If you want super easy to work on machines that run and run and run forever. Get a bobcat. You see more beat to death bobcat machines with 12,000 hours on them. How many deeres have you seen with that many hours on them. You can have the entire motor out of a bobcat in under 2 hours. Try that on a john deere. Remember bobcat was the first and spends all their R+D money on skid steer design. Where as john deere skidsteers is a very small branch that gets very little R+D. Remember New Holland built the JD skids steers for years. 
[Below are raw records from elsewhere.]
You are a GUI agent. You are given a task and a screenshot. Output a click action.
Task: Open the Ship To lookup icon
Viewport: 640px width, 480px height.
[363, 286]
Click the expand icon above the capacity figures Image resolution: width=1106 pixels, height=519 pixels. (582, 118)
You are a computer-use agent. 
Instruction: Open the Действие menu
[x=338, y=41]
As for the 8' protech / trailer problem. Thats easy. Just nail down a couple of 2 by 12' to where the front tires would have to sit on the trailer. You just cut the end on an angle so you can just drive right up them. The boards will raise the tires up enought to be able to set the boom all the way down to open the door. Been there and done that.


----------



## Big Dog D (Oct 1, 2005)

winteroasis said:


> I demo a Bobcat S250 and a John Deere 325 today what would you guy pick. I am leaning towards the Deere for 2 reason 1) will cost alot cheaper and 2) my trailer is not wide enough for an 8' balde so I will have to transport with boom slighty raised to clear the side of the trailer, the bobcat will not let you open the door with the booms raised.
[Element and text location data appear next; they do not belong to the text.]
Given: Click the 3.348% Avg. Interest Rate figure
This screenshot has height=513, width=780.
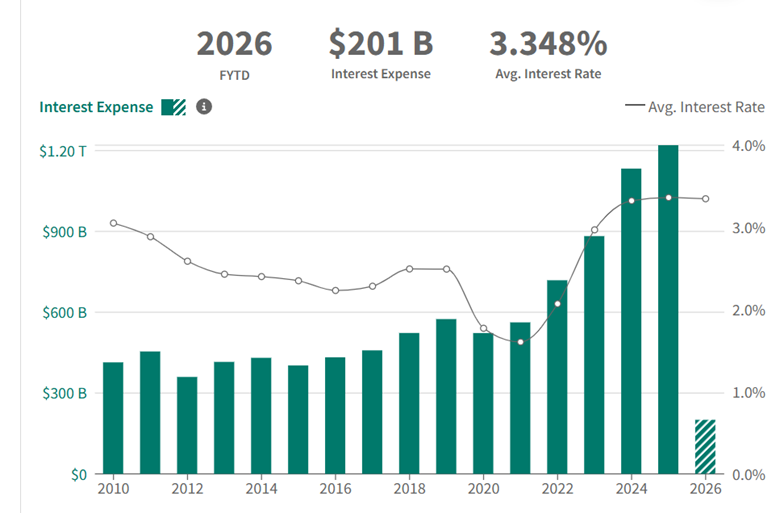Looking at the screenshot, I should 547,44.
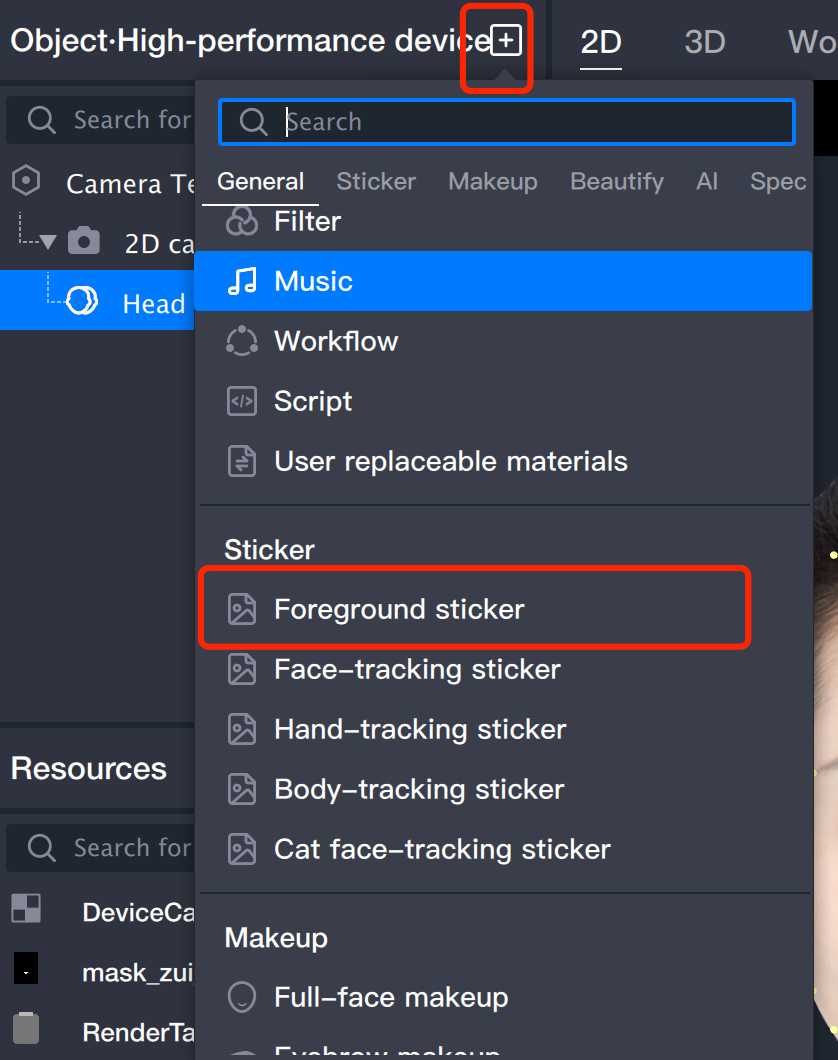Switch to the Beautify tab

(x=617, y=181)
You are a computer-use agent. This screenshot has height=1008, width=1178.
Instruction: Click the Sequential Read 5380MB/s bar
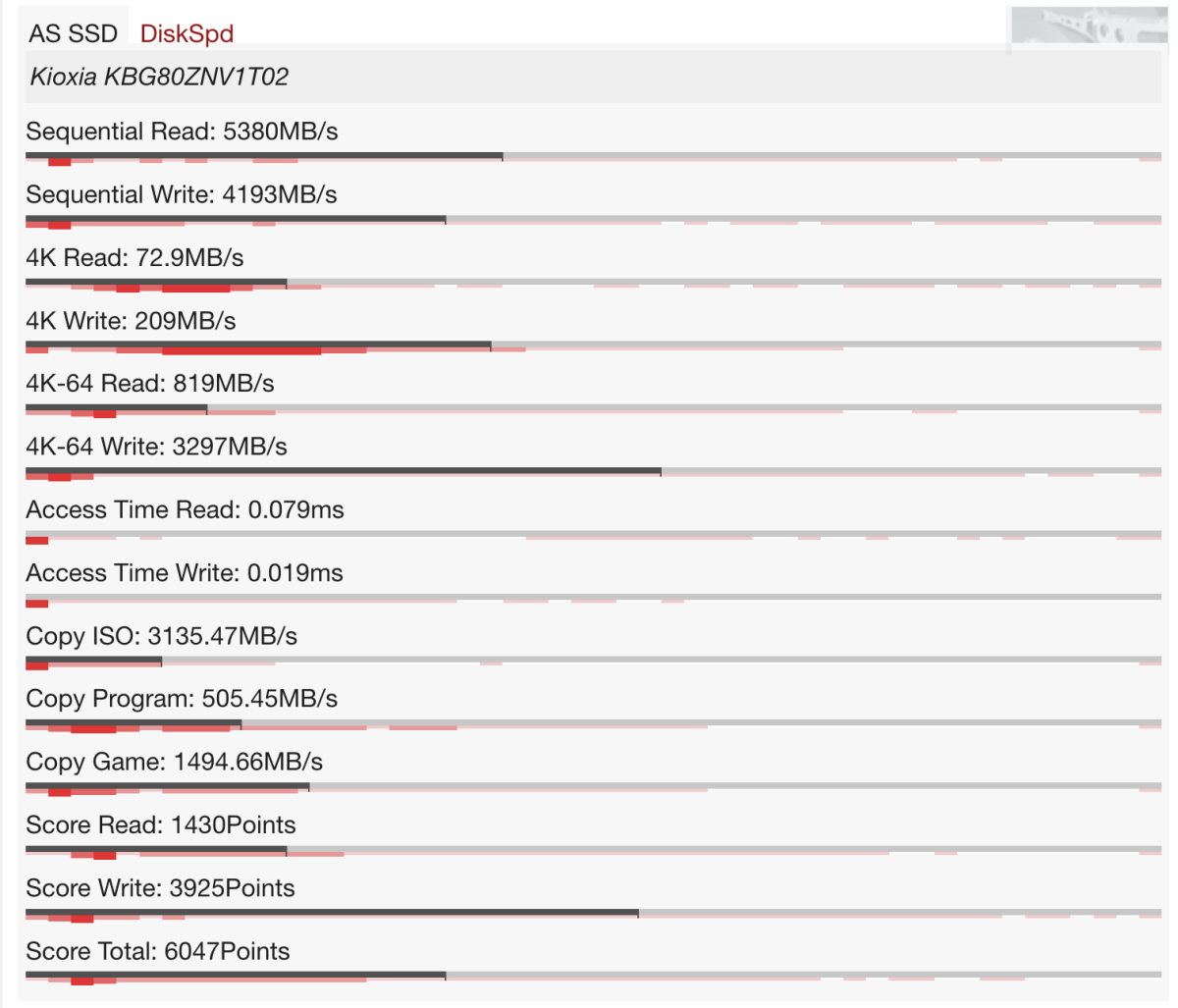coord(264,155)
FWIW I tried the Bobcat S-300, Deere 332, and the Cat 262. It came down to a coin toss between the Cat & Bobcat both performance wise as well as financially. I was always a long time Bobcat guy but figured that I would try the Cat out for something different and bought the CAT 268.

The Deere in my opinion is a big clumsy non user friendly POS. If all you care about is the color or having lots of power, go for it but other than that I didn't care for much on the machines they offer. I'm not bashing it I'm just giving my honest opinion/review as I own and love my Deere 410E Hoe, Deere 50zts mini-X, and Deere 350C blade dozer and am kinda partial to Deere stuff.


----------



## bobcat s-160 (Feb 27, 2007)

you shouldn't even have to asked go with bobcat they hold up very wellwesport yea some people say they cost too much but you get what you pay for


----------



## Triple L (Nov 1, 2005)

Blizzard plows work great on Skid-steers. I would still say on large lots trucks are just as efficient if not more than a skid-steer. Its on the small tiny tight lots where a skidsteer shines


----------



## 02powerstroke (Nov 7, 2006)

stuff it on the trailer and drop it off the night before trailer in the snow isent my idea of fun.


----------